**WHAT NEEDS TO BE DONE**
Continue the news story about the Johnny Cash musical "Ring of Fire" coming to Broadway, picking up after its last sentence.

**DOCUMENT EXCERPT**
— Start —

September 28, 2005

Johnny Cash musical “Ring of Fire” to hit Broadway

By Claudia Parsons

NEW YORK (Reuters) - He topped Nashville charts, conquered
New York publishing and is the subject of a new movie. Now the
late Johnny Cash will reach Broadway in February with the
opening of "Ring of Fire," a musical featuring the classic
songs of the legend known as "The Man in Black."

The producers said on Wednesday the musical featuring 38 of
Cash's songs would begin performances in New York in February,
directed by Richard Maltby, who won a Tony Award for conceiving
and directing the Fats Waller musical "Ain't Misbehavin'."

The show follows a string of so-called "jukebox musicals"
using an artist's song catalog, and comes within months of a
biopic about the country legend, "Walk the Line," which was a
hit at the Toronto Film Festival this month.

After a career that spanned five decades, Cash died in
2003, just a few months after the death of his wife, country
singer June Carter Cash.

— End —

**GIVEN INFORMATION**
— Start —

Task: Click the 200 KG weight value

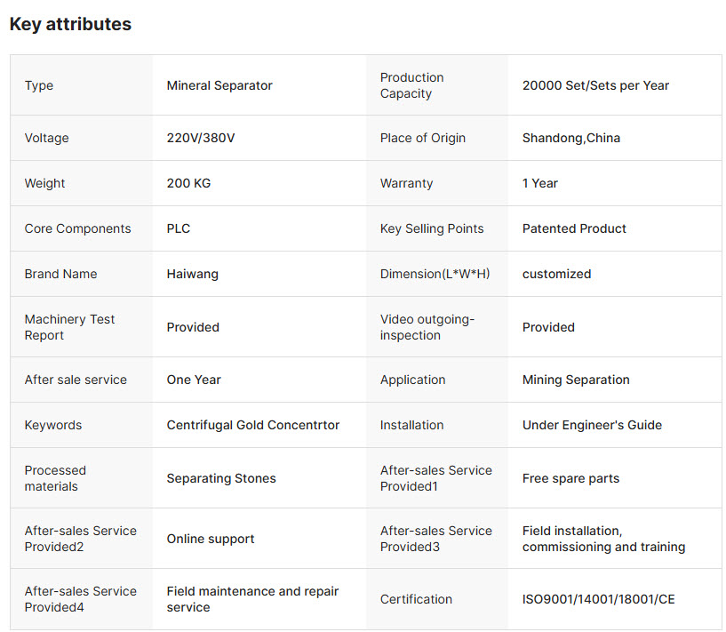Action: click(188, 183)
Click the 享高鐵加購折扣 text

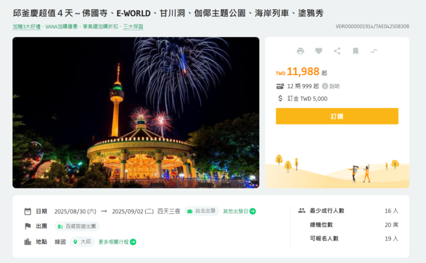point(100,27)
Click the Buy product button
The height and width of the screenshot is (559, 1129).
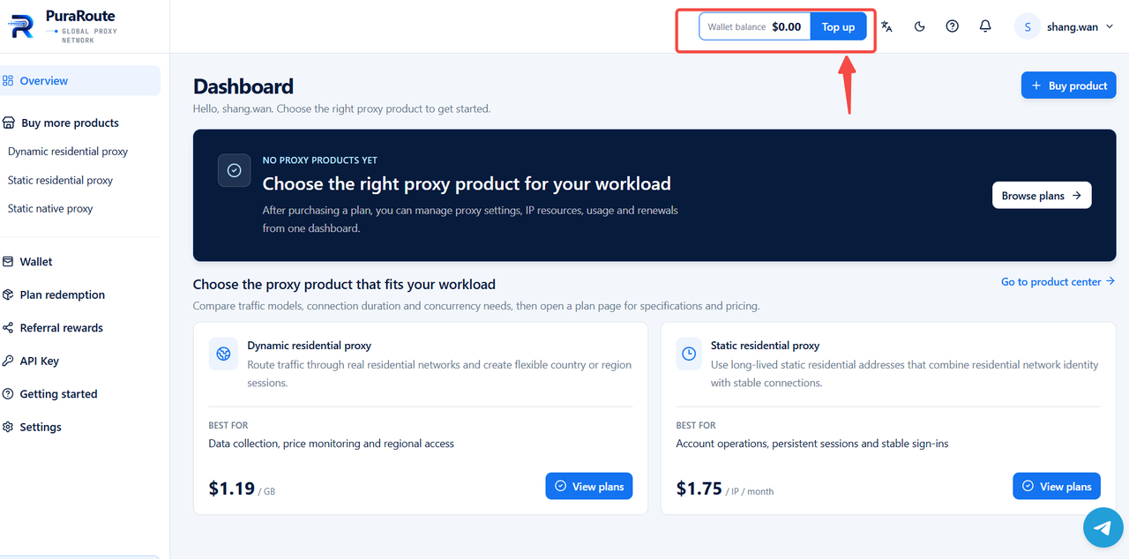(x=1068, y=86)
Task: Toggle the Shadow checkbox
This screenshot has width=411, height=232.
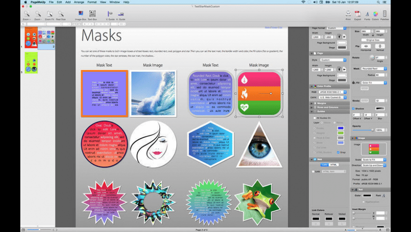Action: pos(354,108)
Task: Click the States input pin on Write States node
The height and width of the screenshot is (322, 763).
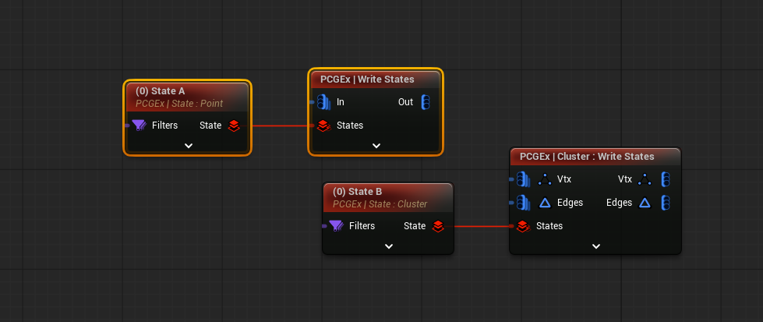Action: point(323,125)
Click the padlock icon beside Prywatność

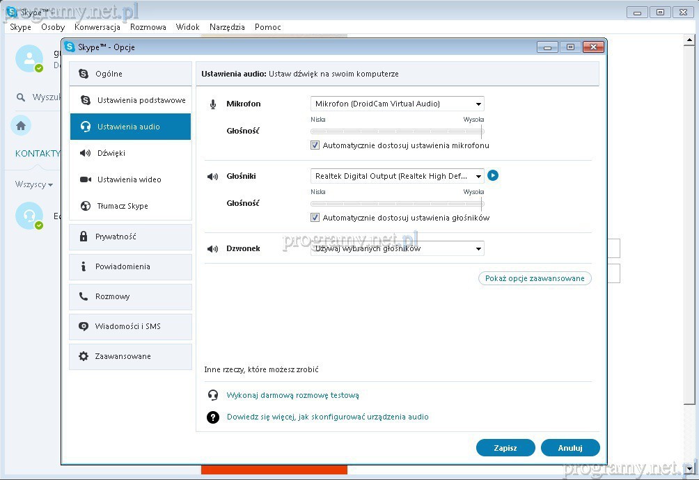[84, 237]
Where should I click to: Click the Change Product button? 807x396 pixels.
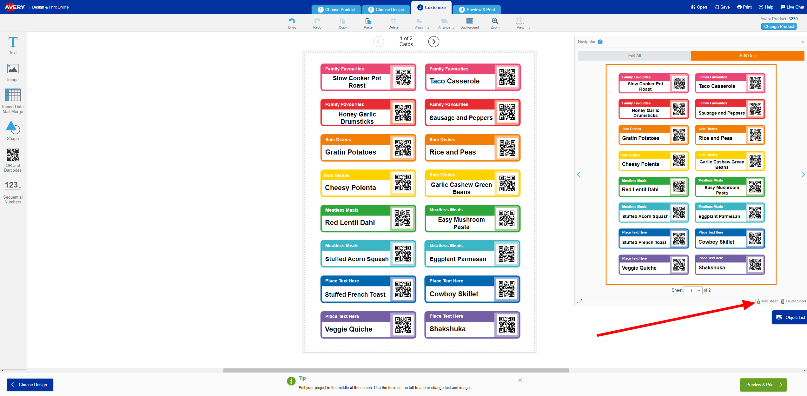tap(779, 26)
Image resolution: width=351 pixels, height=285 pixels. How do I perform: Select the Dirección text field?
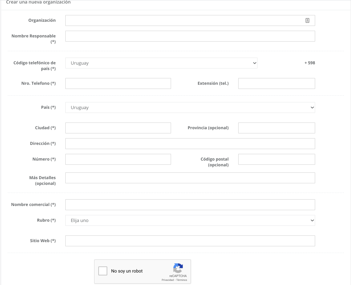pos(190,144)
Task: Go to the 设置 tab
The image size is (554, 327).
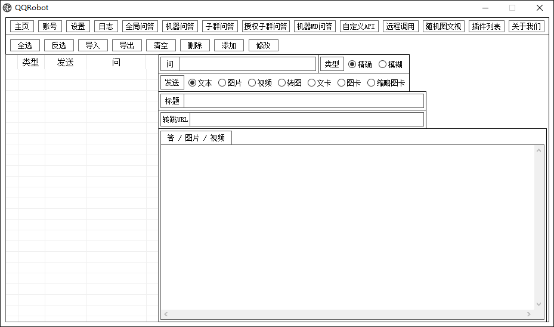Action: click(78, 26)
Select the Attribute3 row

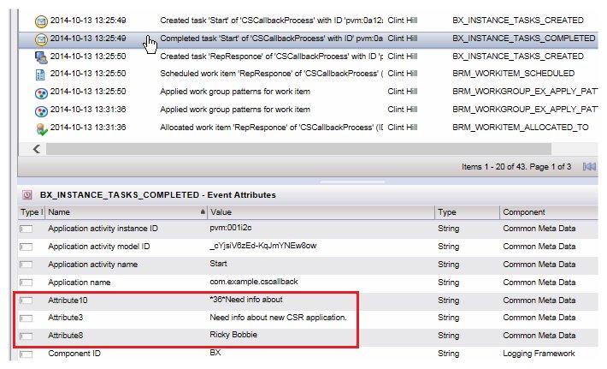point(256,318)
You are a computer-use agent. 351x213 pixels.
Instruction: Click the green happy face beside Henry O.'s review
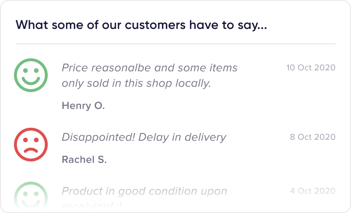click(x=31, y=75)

— End —
— Start —

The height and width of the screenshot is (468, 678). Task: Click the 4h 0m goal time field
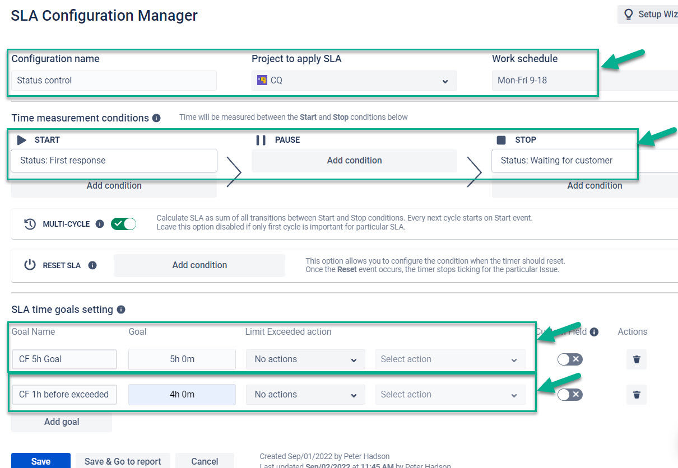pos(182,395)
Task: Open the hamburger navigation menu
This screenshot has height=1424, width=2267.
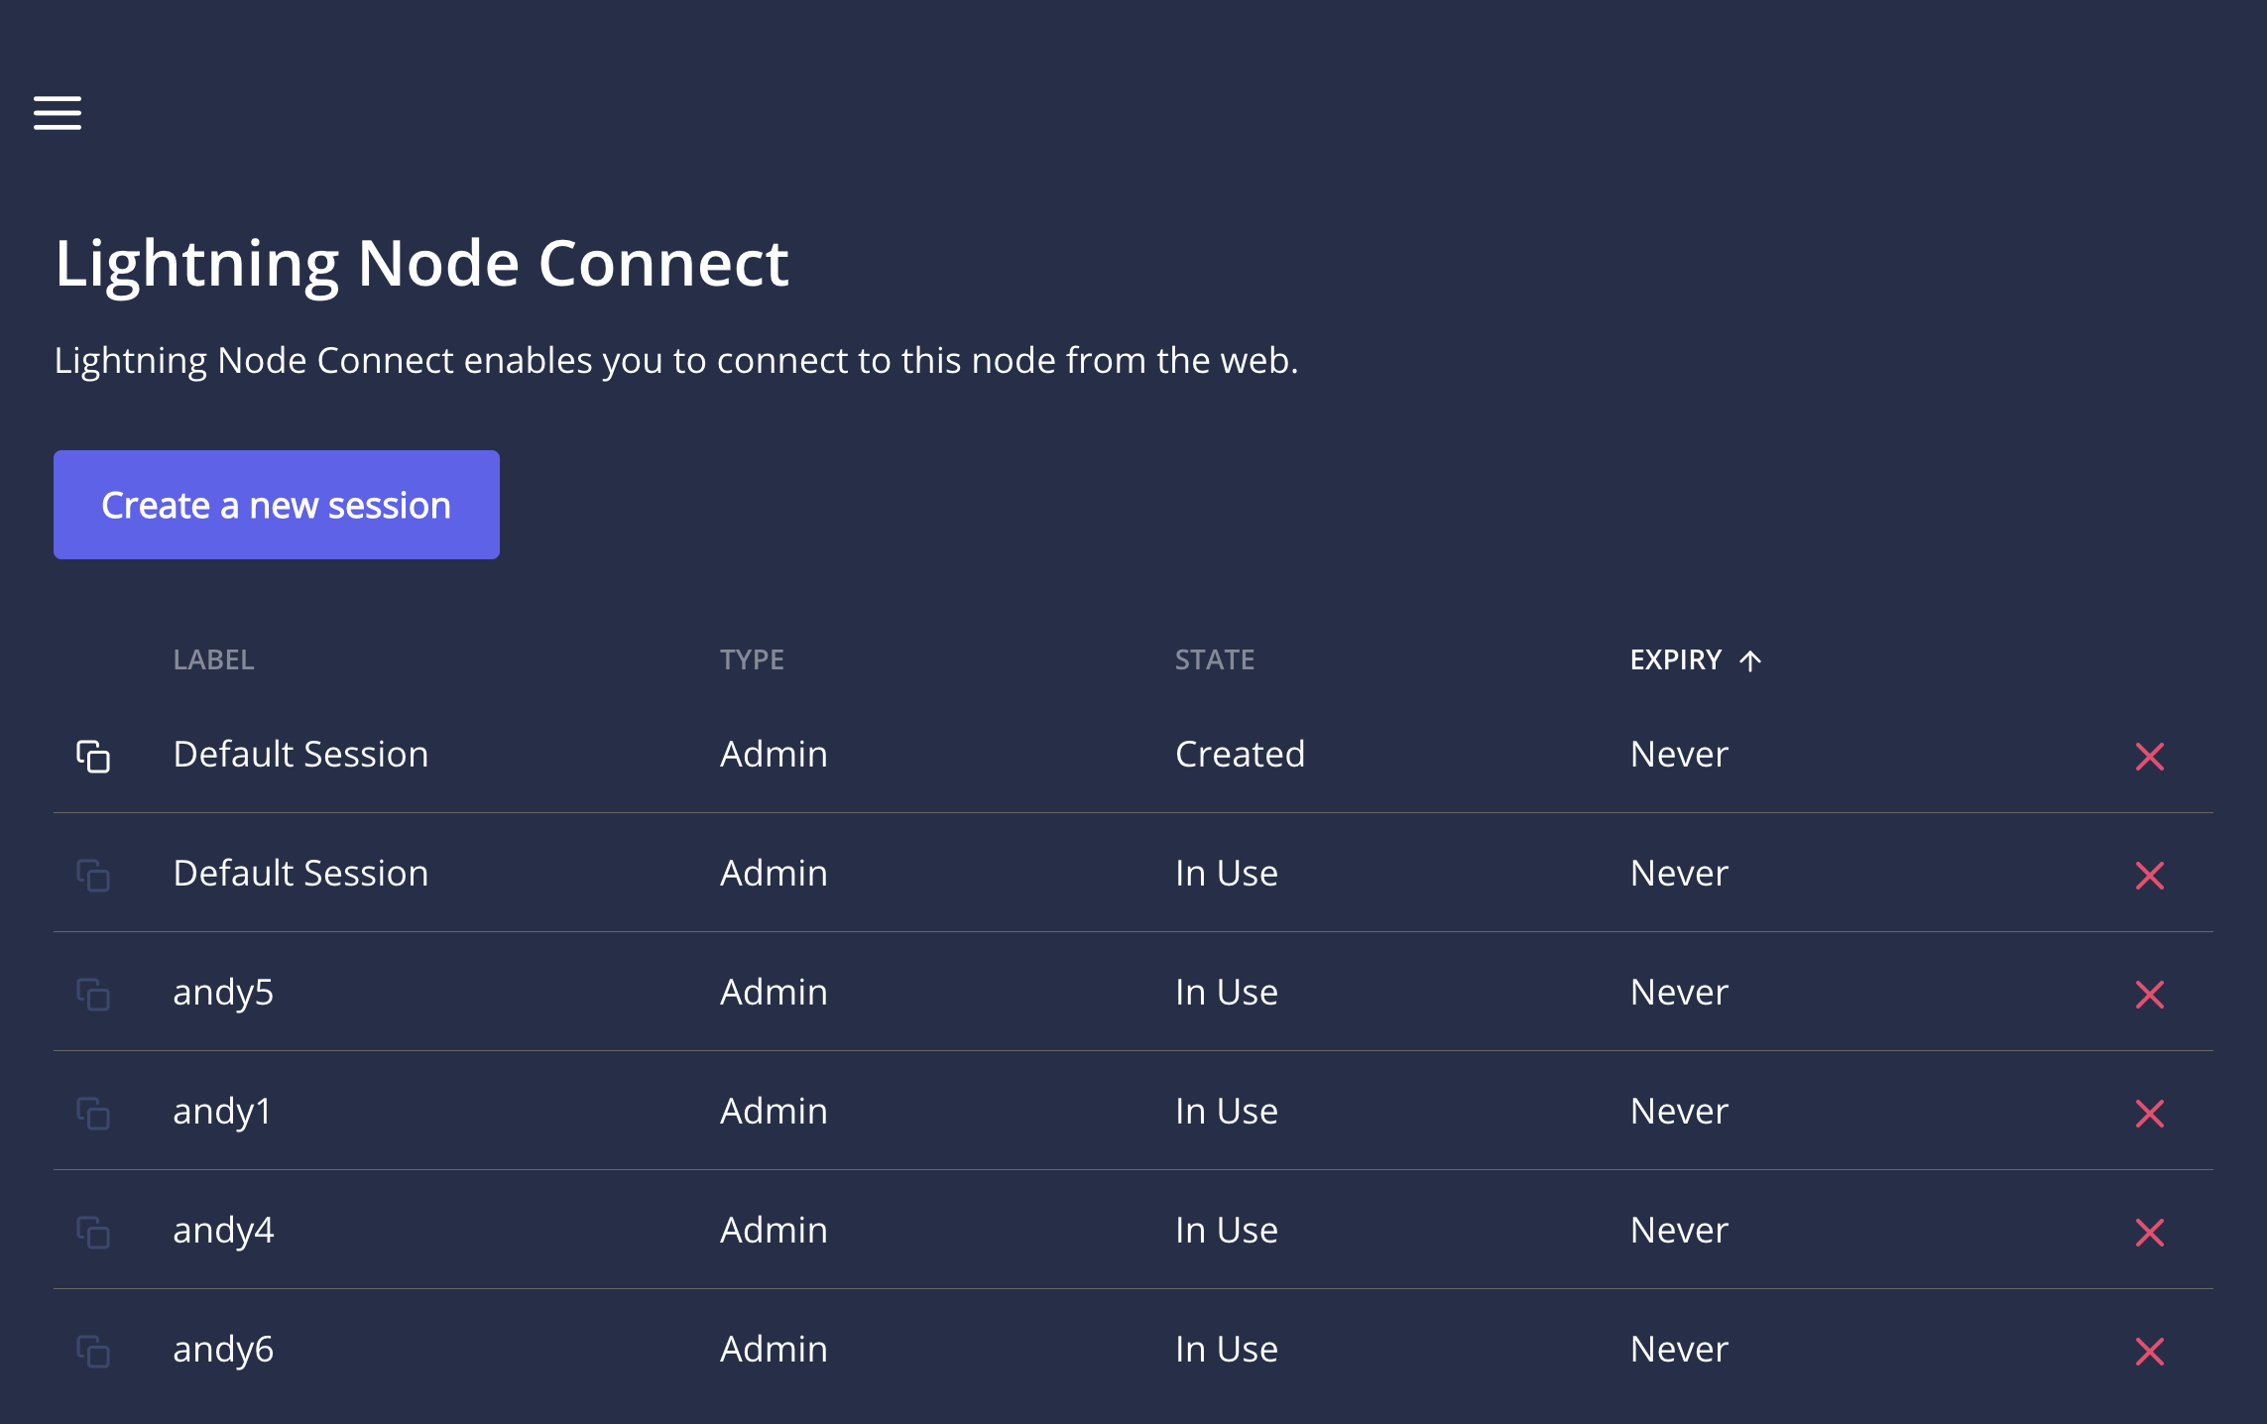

— End —

**ANSWER TO THIS TASK**
He told his own story -- from his youth as the son of an

Arkansas sharecropper, to touring with Elvis Presley and
Jerry Lee Lewis and his descent into drug addiction -- in the
book "Cash: The Autobiography," published in 1997.

The musical, which is playing a pre-Broadway engagement in
Buffalo, New York, this month, features all the hits from "I
Walk the Line" to "The Man in Black" and "Country Boy."

The Buffalo opening won a good review from The Toronto
Star, which urged readers to put aside reservations about
jukebox musicals based on disappointing recent shows such as
those based on the music of John Lennon and the Beach Boys.

"There's no cliched stage biography here, nor is there an
artificially constructed story trying to string it all
together," the newspaper wrote. "What you get are three dozen
numbers that Cash performed in his lifetime, presented in an
impressionistic format that suggests the man's life journey,
without ever spelling it out."

No single actor sings all Cash's songs or plays him.

"The persona, the voice, are unduplicatable, and the very
best we could achieve would be a poor imitation," Maltby said,
explaining the decision not to present Cash himself on stage.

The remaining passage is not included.